### What to do
From the entries, filter out every line that lacks "Expand" and copy the rest.

### Source records
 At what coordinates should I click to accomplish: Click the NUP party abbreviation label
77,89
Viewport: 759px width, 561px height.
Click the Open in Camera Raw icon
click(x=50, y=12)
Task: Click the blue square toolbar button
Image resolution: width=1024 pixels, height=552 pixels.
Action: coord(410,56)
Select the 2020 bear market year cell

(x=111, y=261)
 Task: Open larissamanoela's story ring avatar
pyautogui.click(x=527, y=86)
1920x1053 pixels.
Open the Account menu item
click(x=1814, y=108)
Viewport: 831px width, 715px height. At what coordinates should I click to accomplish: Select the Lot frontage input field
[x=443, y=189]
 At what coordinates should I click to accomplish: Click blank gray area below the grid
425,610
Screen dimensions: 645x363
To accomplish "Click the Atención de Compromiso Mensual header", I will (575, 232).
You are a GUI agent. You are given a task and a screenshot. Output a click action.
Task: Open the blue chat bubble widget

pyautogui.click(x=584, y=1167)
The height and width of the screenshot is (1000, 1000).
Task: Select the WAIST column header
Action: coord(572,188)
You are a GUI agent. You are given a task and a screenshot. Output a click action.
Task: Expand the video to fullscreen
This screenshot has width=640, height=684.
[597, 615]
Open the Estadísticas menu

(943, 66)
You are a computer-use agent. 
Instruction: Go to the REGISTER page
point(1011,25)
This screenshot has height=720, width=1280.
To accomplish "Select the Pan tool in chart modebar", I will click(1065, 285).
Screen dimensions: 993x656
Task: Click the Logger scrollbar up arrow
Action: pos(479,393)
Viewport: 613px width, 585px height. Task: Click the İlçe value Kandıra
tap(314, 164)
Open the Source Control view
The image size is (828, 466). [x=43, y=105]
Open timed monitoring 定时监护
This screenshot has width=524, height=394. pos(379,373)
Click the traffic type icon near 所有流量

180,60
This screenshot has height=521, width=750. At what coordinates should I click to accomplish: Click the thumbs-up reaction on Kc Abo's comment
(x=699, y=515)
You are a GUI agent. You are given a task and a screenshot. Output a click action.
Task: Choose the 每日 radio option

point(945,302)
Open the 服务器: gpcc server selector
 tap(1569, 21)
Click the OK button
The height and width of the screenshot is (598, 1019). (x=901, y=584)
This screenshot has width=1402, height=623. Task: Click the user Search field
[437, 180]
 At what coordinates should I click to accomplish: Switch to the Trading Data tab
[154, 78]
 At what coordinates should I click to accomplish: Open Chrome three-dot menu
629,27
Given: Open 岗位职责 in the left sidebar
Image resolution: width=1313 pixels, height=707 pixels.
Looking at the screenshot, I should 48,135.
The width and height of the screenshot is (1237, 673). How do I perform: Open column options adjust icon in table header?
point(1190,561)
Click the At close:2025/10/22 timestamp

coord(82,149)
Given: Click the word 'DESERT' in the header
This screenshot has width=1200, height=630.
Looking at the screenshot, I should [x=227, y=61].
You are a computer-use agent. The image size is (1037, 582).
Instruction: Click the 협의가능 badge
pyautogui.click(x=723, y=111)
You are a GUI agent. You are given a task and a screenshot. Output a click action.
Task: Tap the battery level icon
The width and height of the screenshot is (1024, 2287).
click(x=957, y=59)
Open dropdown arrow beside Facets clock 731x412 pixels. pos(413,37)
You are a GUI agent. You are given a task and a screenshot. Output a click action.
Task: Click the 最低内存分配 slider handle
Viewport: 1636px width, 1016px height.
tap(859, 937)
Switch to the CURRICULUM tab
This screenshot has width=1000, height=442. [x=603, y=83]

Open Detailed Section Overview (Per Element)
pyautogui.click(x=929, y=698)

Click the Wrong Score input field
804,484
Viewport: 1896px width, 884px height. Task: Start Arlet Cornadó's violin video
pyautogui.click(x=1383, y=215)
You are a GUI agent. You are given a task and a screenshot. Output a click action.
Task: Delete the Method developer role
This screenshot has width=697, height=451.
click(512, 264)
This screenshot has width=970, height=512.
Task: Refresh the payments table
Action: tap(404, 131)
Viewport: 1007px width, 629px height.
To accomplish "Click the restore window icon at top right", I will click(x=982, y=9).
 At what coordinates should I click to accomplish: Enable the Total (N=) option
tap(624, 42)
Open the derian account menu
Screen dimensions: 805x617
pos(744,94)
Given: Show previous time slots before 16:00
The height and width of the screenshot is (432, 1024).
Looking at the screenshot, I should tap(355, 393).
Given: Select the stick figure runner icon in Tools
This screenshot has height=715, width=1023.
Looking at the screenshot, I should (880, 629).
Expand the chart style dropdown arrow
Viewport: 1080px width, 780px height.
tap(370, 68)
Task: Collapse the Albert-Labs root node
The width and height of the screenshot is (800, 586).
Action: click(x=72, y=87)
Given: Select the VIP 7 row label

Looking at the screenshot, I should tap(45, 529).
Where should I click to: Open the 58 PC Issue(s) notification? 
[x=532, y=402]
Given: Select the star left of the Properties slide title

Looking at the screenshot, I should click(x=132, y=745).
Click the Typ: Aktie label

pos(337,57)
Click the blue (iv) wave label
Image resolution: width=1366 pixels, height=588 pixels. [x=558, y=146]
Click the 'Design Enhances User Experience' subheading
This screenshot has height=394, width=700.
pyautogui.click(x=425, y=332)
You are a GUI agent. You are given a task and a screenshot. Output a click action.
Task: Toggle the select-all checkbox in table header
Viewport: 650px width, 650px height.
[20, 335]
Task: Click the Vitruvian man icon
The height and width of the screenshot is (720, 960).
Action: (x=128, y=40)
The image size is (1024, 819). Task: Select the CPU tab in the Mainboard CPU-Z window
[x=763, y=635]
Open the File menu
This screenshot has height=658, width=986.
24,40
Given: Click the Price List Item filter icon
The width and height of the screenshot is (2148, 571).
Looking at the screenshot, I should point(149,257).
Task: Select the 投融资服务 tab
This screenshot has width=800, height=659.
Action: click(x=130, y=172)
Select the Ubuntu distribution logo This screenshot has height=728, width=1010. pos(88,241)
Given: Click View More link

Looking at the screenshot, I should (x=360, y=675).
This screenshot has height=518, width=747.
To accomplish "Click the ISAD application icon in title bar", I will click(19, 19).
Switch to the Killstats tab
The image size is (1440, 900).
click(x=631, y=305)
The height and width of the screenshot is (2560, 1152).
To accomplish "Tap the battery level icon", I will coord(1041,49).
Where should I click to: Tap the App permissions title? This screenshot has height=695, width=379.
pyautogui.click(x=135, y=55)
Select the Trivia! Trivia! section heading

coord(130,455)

### Expected output
Task: Expand the video to fullscreen
Expand the chart style dropdown arrow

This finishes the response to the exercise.